TOTABUAN.CO–Negara ekonomi terbesar di Timur Tengah, Arab Saudi mengalami kesulitan parah karena merosotnya pertumbuhan ekonomi. Ini sebagai dampak anjloknya harga minyak dunia, konflik regional serta menguatnya dolar Amerika Serikat (USD).
Bahkan International Moneter Fund (IMF) sebelumnya telah memperingatkan Arab Saudi kalau penurunan tajam harga minyak dunia akan melemahkan pertumbuhan ekonomi.
Dilansir dari CNBC, pertumbuhan ekonomi Arab Saudi diprediksi hanya 2,8 persen pada 2015. Pertumbuhan juga akan terus menurun hingga 2,4 persen pada 2016 mendatang. Padahal, 2014 silam, pertumbuhan ekonomi Arab Saudi masih menyentuh angka 3,5 persen.
Penjualan minyak tahun ini diprediksi hanya akan memberi kontribusi sebesar 24,2 persen pada perekonomian Arab saudi. Angka ini turun drastis dari tahun lalu, di mana penjualan minyak berkontribusi 32,6 persen pada pertumbuhan.

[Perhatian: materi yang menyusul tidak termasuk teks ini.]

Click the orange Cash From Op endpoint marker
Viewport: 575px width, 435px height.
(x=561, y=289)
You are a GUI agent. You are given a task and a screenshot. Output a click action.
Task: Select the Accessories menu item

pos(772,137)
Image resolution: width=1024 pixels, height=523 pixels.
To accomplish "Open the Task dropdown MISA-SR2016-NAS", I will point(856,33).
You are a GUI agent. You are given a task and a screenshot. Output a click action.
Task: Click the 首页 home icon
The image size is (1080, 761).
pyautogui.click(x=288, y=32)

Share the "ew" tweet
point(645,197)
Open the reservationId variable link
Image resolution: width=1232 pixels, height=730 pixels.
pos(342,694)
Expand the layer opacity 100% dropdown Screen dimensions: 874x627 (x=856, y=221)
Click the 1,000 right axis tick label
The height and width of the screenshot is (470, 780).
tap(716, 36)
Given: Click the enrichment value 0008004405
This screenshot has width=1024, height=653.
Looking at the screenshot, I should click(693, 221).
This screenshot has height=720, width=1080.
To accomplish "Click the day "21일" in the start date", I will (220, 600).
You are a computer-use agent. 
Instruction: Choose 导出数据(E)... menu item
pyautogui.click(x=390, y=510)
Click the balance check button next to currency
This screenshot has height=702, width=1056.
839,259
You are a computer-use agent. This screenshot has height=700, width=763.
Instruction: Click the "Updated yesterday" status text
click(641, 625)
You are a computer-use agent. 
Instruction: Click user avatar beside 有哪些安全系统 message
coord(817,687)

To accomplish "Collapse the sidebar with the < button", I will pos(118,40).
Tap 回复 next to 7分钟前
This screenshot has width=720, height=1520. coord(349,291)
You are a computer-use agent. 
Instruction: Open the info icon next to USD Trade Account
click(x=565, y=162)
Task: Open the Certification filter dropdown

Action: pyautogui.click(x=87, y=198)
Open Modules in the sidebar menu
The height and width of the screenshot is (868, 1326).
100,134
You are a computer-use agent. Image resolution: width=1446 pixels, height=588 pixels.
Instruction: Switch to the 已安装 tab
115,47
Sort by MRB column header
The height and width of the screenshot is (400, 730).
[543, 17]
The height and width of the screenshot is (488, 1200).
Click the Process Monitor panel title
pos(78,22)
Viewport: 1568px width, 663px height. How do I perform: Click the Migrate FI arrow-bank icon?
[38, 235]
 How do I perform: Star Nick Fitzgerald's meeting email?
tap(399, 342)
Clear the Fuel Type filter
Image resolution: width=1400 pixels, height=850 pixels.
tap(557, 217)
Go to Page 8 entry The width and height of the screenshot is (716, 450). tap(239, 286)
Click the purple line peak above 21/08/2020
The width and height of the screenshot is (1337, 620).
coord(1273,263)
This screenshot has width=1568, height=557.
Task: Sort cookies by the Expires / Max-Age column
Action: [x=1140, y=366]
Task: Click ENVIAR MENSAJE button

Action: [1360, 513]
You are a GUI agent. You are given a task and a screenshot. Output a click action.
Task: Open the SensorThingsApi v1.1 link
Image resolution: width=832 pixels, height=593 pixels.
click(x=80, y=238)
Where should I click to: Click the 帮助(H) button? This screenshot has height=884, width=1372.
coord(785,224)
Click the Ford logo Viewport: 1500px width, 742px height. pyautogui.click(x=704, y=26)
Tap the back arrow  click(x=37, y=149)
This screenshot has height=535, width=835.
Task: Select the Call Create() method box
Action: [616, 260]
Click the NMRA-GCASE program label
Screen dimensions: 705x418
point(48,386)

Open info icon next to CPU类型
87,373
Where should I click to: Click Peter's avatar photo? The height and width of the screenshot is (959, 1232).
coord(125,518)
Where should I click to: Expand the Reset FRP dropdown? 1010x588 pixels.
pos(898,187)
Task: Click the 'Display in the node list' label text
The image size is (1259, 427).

“Risiko terhadap prospek pertumbuhan mengarah ke sisi negatif. Risiko utama rendahnya harga minyak dunia karena melemahnya permintaan global dan meningkatnya pasokan,” kata IMF dalam laporannya seperti dilansir dari CNBC diJakarta , Kamis (10/9).
Head of frontier markets strategy at Exotix Partners, Hasnain Malik berharap Arab Saudi bisa bertahan selama harga minyak tetap rendah, mengingat perekonomian Arab selama ini ketergantungan secara langsung maupun tidak langsung pada pendapatan minyak.
“Ada badai besar menyebabkan keprihatinan global maupun lokal,” ucap Hasnain.
Arab Saudi adalah anggota dominan Organization of the Petroleum Exporting Countries (OPEC) di mana 80 persen pendapatan ekspor negara didapat dari penjualan minyak dan gas. Hal ini sangat berisiko ketika harga minyak dunia anjlok dalam 12 bulan terakhir.
IMF memprediksi, Arab Saudi akan mengalami defisit fiskal mencapai 19,5 persen tahun ini. Hal ini didorong oleh menurunnya pendapatan minyak serta meningkatnya pengeluaran pemerintah untuk biaya operasi militer di Yaman.